The threads of each state speak volume about their cultural heritage. Handlooms are an important craft product and comprise the largest cottage industry of the country. Millions of looms across the country are engaged in weaving cotton, silk, and other natural fibers. There is hardly a village where weavers do not exist, each weaving out the traditional beauty of India’s own precious heritage.
Craftspeople of India, use an astonishing range of skills to process raw materials and produce regionally distinctive dyes, weaves, prints, and embroideries.
I have gathered a few blocks across culture and weaved a visual treat for the ethnic wear lovers.
Kalamkari- Andhra Pradesh
This one is my personal favourite 🙂 –Kalamkari or qalamkari, meaning drawing with a pen, is a type of hand-painted or block-printed cotton textile, produced in parts of India and Iran. Kalamkari specifically depicts epics such as the Ramayana, Mahabharata, Purana’s, mythological classics and recently added technique to depict Buddha and Buddhist art forms leave you speechless… Kalamkari only utilizes natural dyes, with a variety of patterns obtained using seeds, leaves, flowers, and plants.
Team up your sarees with floral kalamkari printed blouses, or plain kurtas with buddha art kalamkari cotton jacket and get that distinctive look.
Ikat, or Ikkat, is a dyeing technique used to pattern textiles that employ resist dyeing on the yarns prior to dyeing and weaving the fabric. In Ikat, the resist is formed by binding individual yarns or bundles of yarns with a tight wrapping applied in the desired pattern. The yarns are then dyed. The bindings may then be altered to create a new pattern. A characteristic of Ikat textiles is an apparent “blurriness” to the design.
A palazzo or straight pant stitched with ikat material, adds grace to any plain kurta.
Bagh Print – Madhya Pradesh
Bagh Print is a traditional hand block print with natural colors, an Indian Handicraft practiced in Madhya Pradesh. Its name is derived from the village Bagh on the banks of the Bagh River. Bagh print fabric with replicated geometric and floral compositions with vegetable colors of red and black over a white background is popular. The prints have a distinctive muted loveliness which mimics the best and most sophisticated screen printing.
Bagh printed sarees are extremely soft and manageable, Ideal for office wear.
Madhubani Painting is done with fingers, twigs, brushes, nib-pens, and matchsticks, using natural dyes and pigments, and is characterized by eye-catching geometrical patterns.

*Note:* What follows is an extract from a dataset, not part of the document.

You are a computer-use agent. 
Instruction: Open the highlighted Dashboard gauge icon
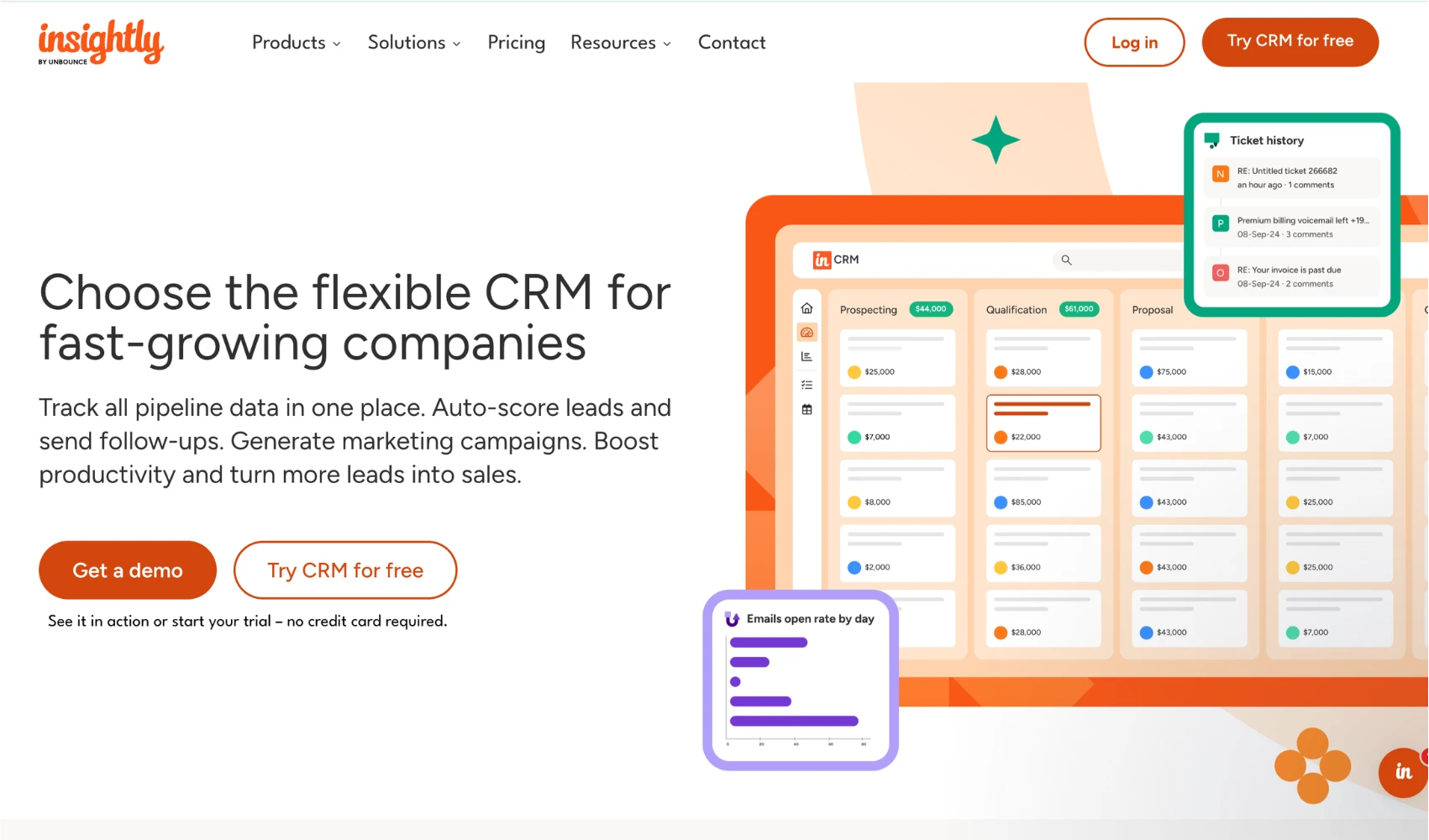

There is ritual content for particular occasions, such as birth or marriage, and festivals, such as Holi, Surya Shasti, Kali Puja, Upanayana, Durga Puja.

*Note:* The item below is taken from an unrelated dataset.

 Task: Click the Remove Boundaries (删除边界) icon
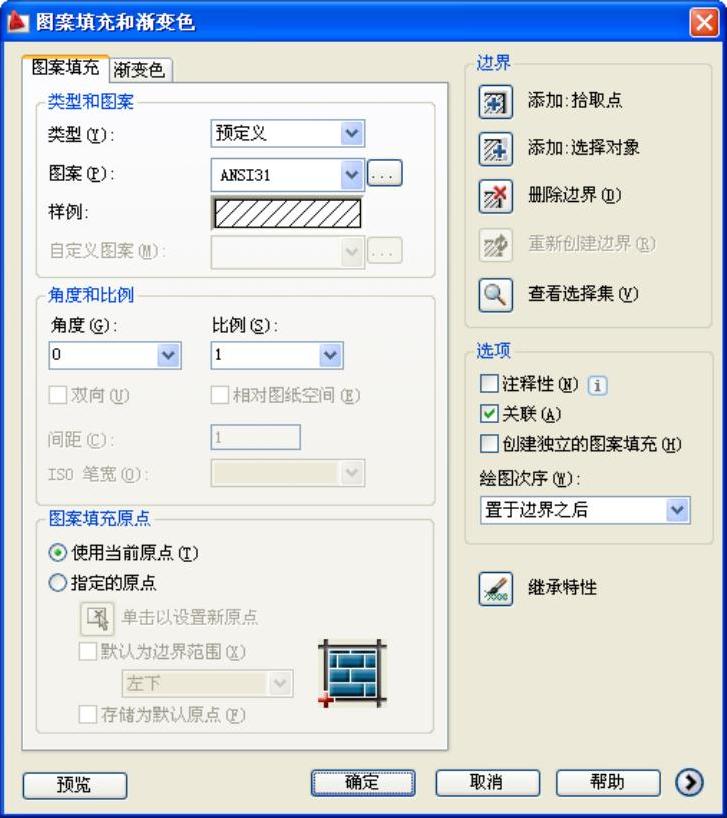click(495, 196)
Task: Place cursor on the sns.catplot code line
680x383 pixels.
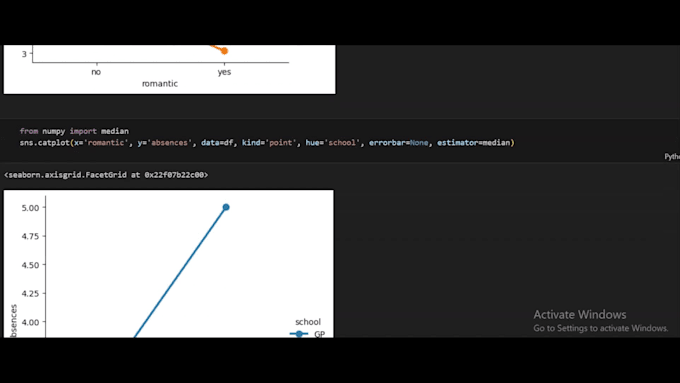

Be it on a fabric or in a form of sheer painting, the Madhubani painting is one of the very detailed forms of art, known as the reflection of beliefs and thoughts.
Bagru Print is known for natural dyes and hand block printing. Bagru prints have ethnic floral patterns in natural colors and are most famous for its typical wooden prints. These prints of Bagru are acclaimed all over India. Patterns in rich colors like the indigo blue, iron block and bright yellow are produced on coarse cotton cloth by indigenous processed of dyeing and printing. In building up patterns, geometrical forms are adopted along with floral, animal and bird forms. Everything is inspired by local sources.
Indigo sarees are very famous pick from this form of art.
Warli Art- Maharashtra
Warli painting is a style of tribal art mostly created by the Adivasis from the North Sahyadri Range in India. Warli Painting is traditional knowledge and cultural intellectual property preserved across the generation. The Warli culture is centered around the concept of Mother Nature and elements of nature are often focal points depicted in a Warli painting. Warli artists use their clay huts as the backdrop for their paintings, similar to how ancient people used cave walls as their canvases.
Warli painting is a very prominent form of art, usually in a triangle or circle form. This tribal art design adds ethnicity to any fabric.
The list could be endless, as when I started exploring about the rich Indian textile heritage,I got lost in the various forms of mind-blowing arts prevailing over the centuries and so much hard work involved in making each art alive leaves you awestruck.
This one for our Rich Indian Heritage!! Incredible Weaves of India!!